Lapio – Trattoria da Zamboni
Sui Colli Berici, la Trattoria da Zamboni è un Bib Gourmand classificato come cucina classica. Un’attività nata negli anni Sessanta e tuttora a conduzione familiare, con sale affacciate sul verde. La cucina punta sui prodotti locali, in particolare sulle carni e sul baccalà alla vicentina, indicato come una delle specialità della casa. Il riconoscimento della guida rossa e le recensioni concordano nel definire il locale un riferimento stabile per la gastronomia vicentina.
Marostica – Osteria Madonnetta
Nel centro storico di Marostica, l’Osteria Madonnetta è considerata una delle osterie più antiche d’Italia, attiva dal 1904. Gestione familiare, cucina veneta e attenzione alle diverse esigenze alimentari. Il ristorante viene spesso associato alla tradizione gastronomica del borgo murato, grazie a piatti che rispettano la stagionalità e a un ambiente che conserva il carattere storico dell’insegna.
Sandrigo – Palmerino – Il Bacalà a Sandrigo
A Sandrigo, Palmerino – Il Bacalà a Sandrigo è dedicato alla cucina vicentina, con una particolare specializzazione nel baccalà. La gestione è della famiglia Chemello dal 1947 e propone un menu costruito attorno a questo piatto simbolo del territorio. La carta dei vini è ampia e organizzata con abbinamenti mirati alle varie preparazioni di baccalà. L’inserimento nella guida rossa consolida il ruolo del locale come riferimento per chi cerca una cucina tradizionale di pesce legata alla cultura gastronomica di Sandrigo.
Negrar – Trattoria alla Ruota
A Negrar, la Trattoria alla Ruota propone una cucina veneta contemporanea. Si trova sulle colline della Valpolicella, in un contesto panoramico immerso nei vigneti. Ambienti curati e adatti a diverse occasioni, dal pranzo informale alla cena più strutturata. La proposta valorizza ingredienti locali e lega la cucina ai vini della zona, integrando tradizione e lettura moderna.

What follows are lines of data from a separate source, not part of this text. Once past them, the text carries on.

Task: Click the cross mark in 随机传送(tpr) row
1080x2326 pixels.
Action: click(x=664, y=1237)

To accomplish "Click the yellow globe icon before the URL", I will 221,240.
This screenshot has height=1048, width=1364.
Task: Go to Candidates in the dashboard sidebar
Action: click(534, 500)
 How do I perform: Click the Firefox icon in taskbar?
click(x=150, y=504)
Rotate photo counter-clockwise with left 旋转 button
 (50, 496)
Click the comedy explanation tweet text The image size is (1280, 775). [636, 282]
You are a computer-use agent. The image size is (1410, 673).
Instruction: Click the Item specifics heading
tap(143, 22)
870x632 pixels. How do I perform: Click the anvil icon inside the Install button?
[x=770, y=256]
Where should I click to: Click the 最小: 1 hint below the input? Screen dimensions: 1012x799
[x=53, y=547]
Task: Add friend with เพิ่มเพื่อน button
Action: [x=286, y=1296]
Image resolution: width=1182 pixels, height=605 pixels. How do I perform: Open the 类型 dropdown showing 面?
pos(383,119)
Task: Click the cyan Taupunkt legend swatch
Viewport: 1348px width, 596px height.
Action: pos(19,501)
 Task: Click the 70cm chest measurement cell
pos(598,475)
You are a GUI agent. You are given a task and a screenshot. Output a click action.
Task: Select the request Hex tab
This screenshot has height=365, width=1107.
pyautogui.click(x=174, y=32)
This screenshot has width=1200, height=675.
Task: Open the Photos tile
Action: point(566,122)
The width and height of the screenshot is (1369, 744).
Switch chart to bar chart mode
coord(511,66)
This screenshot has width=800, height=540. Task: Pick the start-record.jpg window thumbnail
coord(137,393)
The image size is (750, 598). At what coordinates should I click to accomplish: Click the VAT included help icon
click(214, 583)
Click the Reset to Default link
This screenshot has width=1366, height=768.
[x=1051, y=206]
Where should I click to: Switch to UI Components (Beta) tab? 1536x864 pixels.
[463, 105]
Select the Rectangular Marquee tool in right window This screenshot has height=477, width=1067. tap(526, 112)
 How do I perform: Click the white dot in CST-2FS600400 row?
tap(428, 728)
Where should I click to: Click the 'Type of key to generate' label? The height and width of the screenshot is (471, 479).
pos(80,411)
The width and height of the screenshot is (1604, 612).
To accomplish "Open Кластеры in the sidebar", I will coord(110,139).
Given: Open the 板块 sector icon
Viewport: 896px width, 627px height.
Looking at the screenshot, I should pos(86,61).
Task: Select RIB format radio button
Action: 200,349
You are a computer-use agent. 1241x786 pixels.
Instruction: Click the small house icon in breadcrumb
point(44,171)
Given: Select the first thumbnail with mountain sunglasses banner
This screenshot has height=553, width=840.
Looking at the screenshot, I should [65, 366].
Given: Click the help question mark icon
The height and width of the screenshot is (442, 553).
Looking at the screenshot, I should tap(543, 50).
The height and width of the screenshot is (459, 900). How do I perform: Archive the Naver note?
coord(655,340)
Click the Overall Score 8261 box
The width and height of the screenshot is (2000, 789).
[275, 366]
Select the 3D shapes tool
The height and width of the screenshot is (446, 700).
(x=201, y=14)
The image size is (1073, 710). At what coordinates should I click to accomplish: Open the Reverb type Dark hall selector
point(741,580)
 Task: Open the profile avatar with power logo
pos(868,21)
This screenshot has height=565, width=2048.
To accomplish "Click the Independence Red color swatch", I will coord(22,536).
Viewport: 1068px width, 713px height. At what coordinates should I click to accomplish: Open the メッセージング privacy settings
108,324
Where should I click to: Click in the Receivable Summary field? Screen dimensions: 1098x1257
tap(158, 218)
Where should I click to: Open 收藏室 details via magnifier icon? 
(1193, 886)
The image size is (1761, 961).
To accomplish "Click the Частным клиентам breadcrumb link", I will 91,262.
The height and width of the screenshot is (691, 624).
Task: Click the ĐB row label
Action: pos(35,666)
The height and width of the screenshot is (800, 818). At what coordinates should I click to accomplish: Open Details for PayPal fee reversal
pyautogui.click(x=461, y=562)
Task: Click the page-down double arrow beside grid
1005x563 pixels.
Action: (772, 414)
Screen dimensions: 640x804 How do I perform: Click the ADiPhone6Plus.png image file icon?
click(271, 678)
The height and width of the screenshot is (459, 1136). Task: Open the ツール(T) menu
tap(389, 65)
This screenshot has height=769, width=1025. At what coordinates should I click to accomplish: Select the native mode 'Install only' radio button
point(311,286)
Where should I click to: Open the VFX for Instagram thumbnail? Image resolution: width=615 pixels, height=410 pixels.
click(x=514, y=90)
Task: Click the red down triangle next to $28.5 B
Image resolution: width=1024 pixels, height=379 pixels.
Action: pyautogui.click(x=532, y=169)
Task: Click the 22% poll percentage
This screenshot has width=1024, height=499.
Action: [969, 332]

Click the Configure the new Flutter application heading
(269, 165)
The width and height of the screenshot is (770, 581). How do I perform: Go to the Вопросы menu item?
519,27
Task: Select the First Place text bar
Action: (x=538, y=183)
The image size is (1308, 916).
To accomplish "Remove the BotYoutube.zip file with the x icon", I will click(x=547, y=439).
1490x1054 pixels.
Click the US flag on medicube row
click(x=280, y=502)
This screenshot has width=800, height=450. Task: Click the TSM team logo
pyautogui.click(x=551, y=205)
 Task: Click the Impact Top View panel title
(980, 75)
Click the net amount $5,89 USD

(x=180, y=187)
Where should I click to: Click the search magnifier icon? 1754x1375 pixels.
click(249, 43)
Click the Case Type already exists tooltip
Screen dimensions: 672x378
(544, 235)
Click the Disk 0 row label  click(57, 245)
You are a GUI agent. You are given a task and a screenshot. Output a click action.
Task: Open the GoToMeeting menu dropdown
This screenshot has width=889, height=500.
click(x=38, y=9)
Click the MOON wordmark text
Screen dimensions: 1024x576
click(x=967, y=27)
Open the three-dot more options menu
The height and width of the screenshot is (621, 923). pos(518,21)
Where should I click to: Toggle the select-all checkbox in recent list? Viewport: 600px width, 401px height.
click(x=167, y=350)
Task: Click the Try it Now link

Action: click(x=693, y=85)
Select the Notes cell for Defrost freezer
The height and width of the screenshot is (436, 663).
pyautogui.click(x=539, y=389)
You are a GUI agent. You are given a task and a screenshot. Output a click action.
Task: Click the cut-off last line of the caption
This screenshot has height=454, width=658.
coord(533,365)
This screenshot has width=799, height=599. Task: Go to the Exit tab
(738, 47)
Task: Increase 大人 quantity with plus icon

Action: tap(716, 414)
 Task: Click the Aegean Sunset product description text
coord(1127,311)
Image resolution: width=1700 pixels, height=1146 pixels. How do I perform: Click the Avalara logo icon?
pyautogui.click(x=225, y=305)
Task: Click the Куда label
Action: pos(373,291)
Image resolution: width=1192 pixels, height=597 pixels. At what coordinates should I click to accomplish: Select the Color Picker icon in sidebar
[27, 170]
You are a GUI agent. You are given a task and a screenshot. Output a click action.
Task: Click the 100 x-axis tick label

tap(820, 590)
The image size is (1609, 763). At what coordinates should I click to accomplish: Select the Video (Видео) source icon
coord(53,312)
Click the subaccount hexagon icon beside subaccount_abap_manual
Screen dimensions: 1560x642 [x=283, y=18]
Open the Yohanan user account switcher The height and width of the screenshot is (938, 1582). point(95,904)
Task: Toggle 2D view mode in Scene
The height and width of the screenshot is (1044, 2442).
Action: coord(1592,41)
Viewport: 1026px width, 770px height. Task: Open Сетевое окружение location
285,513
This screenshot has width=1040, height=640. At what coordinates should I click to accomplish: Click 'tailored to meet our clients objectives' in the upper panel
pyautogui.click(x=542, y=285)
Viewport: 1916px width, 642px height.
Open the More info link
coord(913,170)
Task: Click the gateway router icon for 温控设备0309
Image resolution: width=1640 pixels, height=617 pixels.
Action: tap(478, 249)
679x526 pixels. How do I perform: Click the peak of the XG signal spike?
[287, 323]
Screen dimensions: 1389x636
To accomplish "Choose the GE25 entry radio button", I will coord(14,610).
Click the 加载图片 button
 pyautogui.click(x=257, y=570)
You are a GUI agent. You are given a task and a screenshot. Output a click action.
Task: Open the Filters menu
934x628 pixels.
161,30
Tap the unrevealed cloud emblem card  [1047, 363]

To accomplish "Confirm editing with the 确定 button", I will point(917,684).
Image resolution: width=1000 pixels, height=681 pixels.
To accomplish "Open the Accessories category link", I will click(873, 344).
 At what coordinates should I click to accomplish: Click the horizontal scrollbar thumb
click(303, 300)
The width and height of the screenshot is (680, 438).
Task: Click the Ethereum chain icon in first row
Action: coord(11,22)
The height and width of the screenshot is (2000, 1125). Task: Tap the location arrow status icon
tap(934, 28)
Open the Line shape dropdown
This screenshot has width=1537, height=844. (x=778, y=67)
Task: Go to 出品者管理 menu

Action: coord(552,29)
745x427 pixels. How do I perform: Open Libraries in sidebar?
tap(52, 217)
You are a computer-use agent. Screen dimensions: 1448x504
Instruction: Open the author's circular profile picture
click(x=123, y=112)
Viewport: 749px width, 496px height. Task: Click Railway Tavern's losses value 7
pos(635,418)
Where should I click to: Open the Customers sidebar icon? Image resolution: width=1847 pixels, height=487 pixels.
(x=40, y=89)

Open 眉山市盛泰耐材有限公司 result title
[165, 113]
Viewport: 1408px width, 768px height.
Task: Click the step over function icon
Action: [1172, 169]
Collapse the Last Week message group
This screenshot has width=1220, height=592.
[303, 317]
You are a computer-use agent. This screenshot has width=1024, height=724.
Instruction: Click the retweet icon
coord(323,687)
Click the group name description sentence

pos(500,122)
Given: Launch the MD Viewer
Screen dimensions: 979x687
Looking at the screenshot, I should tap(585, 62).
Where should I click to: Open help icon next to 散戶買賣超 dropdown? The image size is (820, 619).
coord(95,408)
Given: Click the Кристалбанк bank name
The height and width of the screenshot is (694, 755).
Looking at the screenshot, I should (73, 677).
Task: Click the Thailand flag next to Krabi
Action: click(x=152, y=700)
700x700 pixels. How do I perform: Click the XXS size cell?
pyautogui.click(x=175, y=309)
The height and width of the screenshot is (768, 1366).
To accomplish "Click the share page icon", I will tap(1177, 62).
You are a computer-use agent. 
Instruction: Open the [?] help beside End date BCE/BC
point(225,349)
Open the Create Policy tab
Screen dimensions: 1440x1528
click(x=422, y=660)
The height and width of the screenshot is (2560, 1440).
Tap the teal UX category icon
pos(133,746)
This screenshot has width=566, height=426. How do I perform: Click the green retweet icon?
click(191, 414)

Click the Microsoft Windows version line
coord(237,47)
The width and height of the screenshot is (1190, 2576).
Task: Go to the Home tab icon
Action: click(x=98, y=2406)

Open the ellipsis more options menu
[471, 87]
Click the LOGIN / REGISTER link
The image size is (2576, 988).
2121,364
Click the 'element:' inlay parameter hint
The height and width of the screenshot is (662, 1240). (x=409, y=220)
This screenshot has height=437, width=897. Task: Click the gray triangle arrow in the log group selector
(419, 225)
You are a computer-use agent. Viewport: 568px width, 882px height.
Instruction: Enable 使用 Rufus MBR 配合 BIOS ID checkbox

San Giorgio di Valpolicella – Dalla Rosa Alda
A San Giorgio di Valpolicella, Dalla Rosa Alda è una trattoria storica gestita dalla famiglia omonima dal XIX secolo. Affacciata sulla pieve romanica del borgo, propone una cucina veneta tradizionale legata ai prodotti stagionali della Lessinia e della Valpolicella. Tra i piatti da provare, pappardelle con tartufo nero e Monte Veronese, insieme a una carta dei vini ricca di etichette locali. Il Bib Gourmand conferma il ruolo del locale come custode della cucina di territorio.
Velo Veronese – 13 Comuni
Il ristorante 13 Comuni, nel cuore della Lessinia, deve il suo nome all’antico territorio dei Tredici Comuni Cimbri. Importante la storia familiare del locale e il legame con le materie prime del territorio montano. La cucina propone piatti tradizionali a chilometro zero e una selezione di vini che privilegia i vitigni autoctoni.
Verona – Al Bersagliere
Nel borgo dei Filippini, Al Bersagliere è una trattoria veronese con una cucina radicata nella tradizione. Da ammirare gli ambienti storici e una carta ricca di piatti classici, insieme a una cantina che conserva numerose etichette di Amarone. L’indirizzo viene spesso presentato come punto fermo per chi cerca sapori scaligeri autentici in un contesto dal carattere storico.
Verona – Osteria Mondo d’Oro
Nel centro di Verona, l’Osteria Mondo d’Oro propone cucina italiana di stagione con un’attenzione particolare ai prezzi equilibrati. È una delle interpretazioni del gruppo guidato dallo chef Giancarlo Perbellini, con menu che include anche piatti vegetariani. Tra le preparazioni citate compaiono insalate e ricette di carne reinterpretate con leggerezza.